Since being asked to explain...
As I understand the question, it is to find a way to take dynamic information (extracted from where is irrelevant), and fill divs with it. Each of those divs is to be set on the page (presumably within a "feed" container or similar) in columns. Since the width of these (lets call them "infodivs") infodivs is of a set width, we can create columns of fixed widths to contain them. Now the divs are free to be whatever height they need to be (according to the info they contain), and will simply stack up on top of each other, within their parent div.column.
On page load we measure the available width (in a live version accounting for offsets etc), and calculate how many columns will fit horizontally, then create those columns. To save reading and re-reading the DOM, we can store the columns to an array for easy look-up later.

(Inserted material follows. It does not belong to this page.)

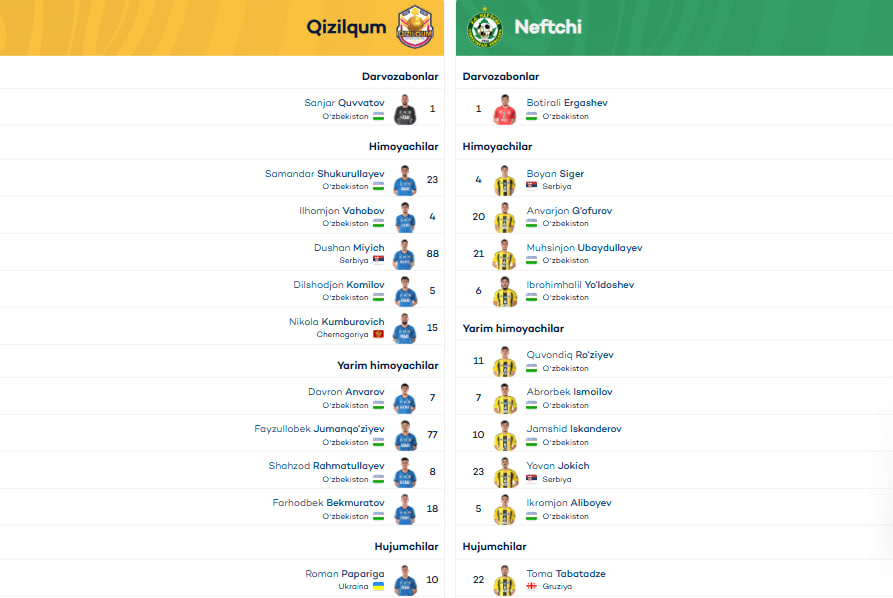
Task: Open Yovan Jokich's player profile
Action: click(x=558, y=466)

After creating the columns, we are free to add the dynamically created infodivs to the columns, cycling through the column look-up array, utilizing each progressive column (left to right across the screen) for each new infodiv. Once we get to the last column, we set the look-up counter back to zero, and continue loading infodivs.
The method results in each column being filled with an approximately equal number of info divs (dependant on maths). There is however no check of the height of each infodiv, so any column could end up with much longer content than the others. A way around this would be to measure the height of each column as each new infodiv is created, then add that infodiv to the column which is shortest. This would result in columns remaining more closely equal in height.

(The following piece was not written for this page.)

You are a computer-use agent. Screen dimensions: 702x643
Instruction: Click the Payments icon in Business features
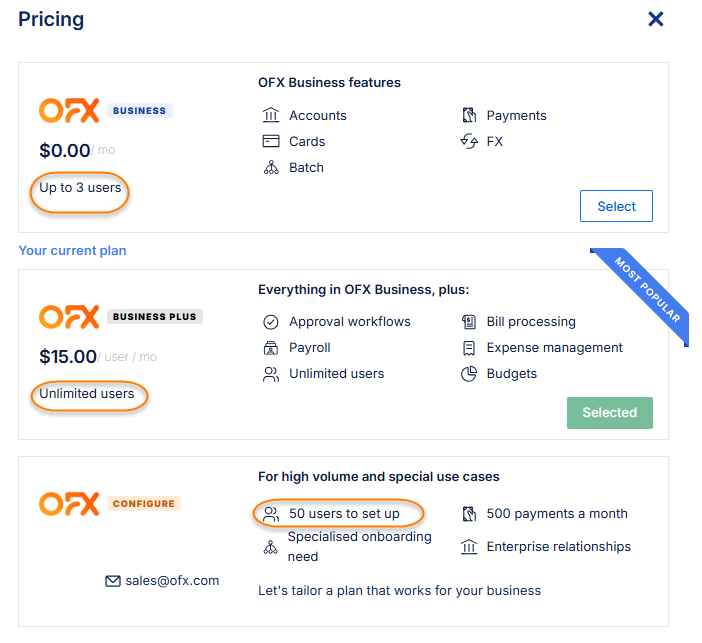click(x=468, y=115)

Note: The demonstration jsFiddle connected to this answer now contains a rudimentary function to dynamically measure the column heights as infodivs are being created. In order to get an accurate reading of the column height(s), each image has a temporary onload listener attached which triggers the creation of the next infodiv. The listener is removed as soon as it's done it's job to free up resources. This method slows overall page loading, but not enough to be impractical. Depending on real circumstances, faster less accurate loading might be more desirable. In that case, discard the image's onload listeners and create infodivs on demand regardless of the state of those previously created.
Further to dynamic measurement: The loading of large amounts of data and/or images (especially images) could be improved by the addition of an onscroll listener triggering a function to load new data (infodivs in this case) only when the visitor is scrolling toward the end of what they already see. This would serve to reduce server stress and increase browser response. Plus: there's no point loading what the visitor may never scroll to look at.
So the code in pseudo terms is something like:
How wide is the screen?
Make (screen-width divided by column-width) columns.
While we have new infodivs being created, add them to the columns.
Don't add them all to one column, but shared them out equally.
The end result is dynamically created divs of info of equal widths, but varying heights, being laid out in a columnized fashion. Their natural tendency is to be as high up their parent as possible, so they'll always be sitting just beneath the infodiv above them.
Since the columns have their display property set to inline, they'll tend to sit side by side where there is space for them. A caveat is that if the width of the column's parent is reduced (after the initial layout is created), the right-most column will be pushed below its fellow columns.